By 4 Maggio 2020 No Comments

L’Evento si è svolto virtualmente sulla piattaforma jazzday.com,  ospitato da Herbie Hancock con artisti da tutto il mondo

di Andrea Cavazzini

“Il jazz non è solo musica, è un modo di vivere, è un modo di essere, un modo di pensare“. Con queste parole la cantante Nina Simone ci ha ricordato che  il 30 aprile si celebra la Giornata Internazionale della musica jazz organizzata dall’UNESCO a partire dal 2011 per celebrare “le virtù del jazz come strumento educativo e forza per la pace, l’unità, il dialogo. Una cooperazione rafforzata tra i popoli, il rispetto dei diritti e della dignità umana,  con l’intento di sradicare la discriminazione, promuovere la libertà di espressione, favorire l’uguaglianza di genere e rafforzare il ruolo dei giovani per il cambiamento sociale”.
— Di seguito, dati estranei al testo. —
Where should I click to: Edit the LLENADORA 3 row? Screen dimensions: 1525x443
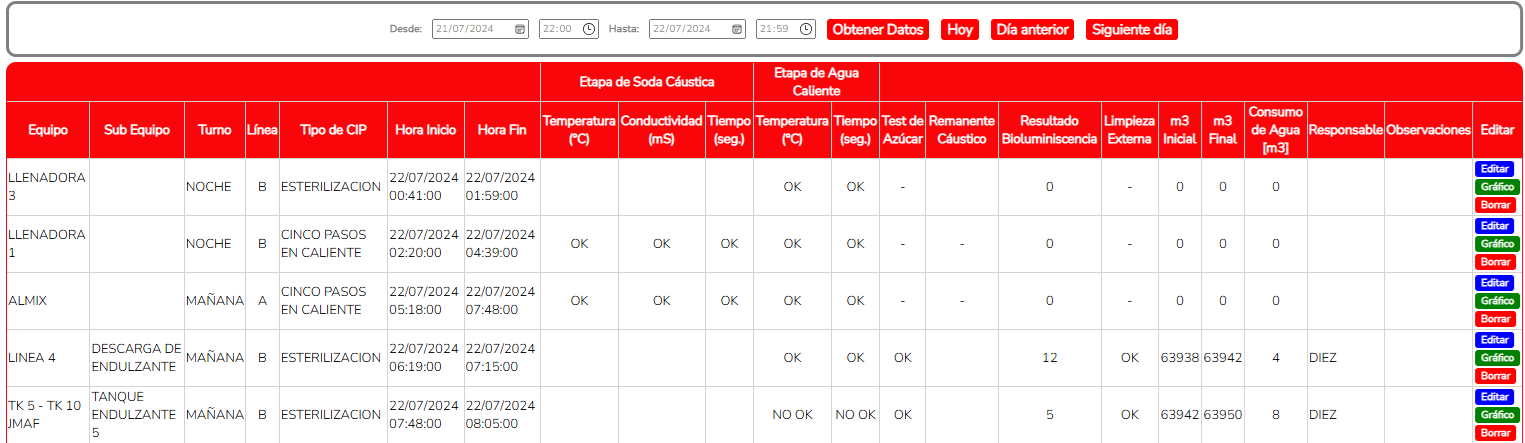1495,169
Dal momento che la maggior parte dei paesi è sotto lockdown, la celebrazione della Giornata internazionale del jazz 2020 si è svolta in formato virtuale ospitata da Herbie Hancock di fatto annullando la manifestazione prevista a Citta del Capo in Sudafrica, trasmessa in streaming su jazzday.com con inizio dalle ore 12,30 . Tra i protagonisti, Charlie Puth, Cécile McLorin Salvant, John McLaughlin, Dianne Reeves, Dee Dee Bridgewater John McLaughlin, Jane Monheit, Alune Wade, John Beasley, Ben Williams, Lizz Wright, Youn Sun Nah,  Dee Dee Bridgewater, Ben Williams, Lizz Wright, John Scofield e tanti altri. 

Il jazz come è noto nacque a New Orleans città portuale sulla costa atlantica degli Stati Uniti. Un genere che si è presto diffuso in tutto il mondo e pur non essendo più di tendenza raccoglie attorno a sé moltissimi appassionati.  Un crogiolo di culture in cui si riunivano persone provenienti da tutto il mondo con musicisti che di fatto furono esposti ad una grande varietà di musica. La musica classica europea, il folk, il blues americano (antenato del jazz), le canzoni e i ritmi sudamericani tutti insieme si unirono per formare il jazz.  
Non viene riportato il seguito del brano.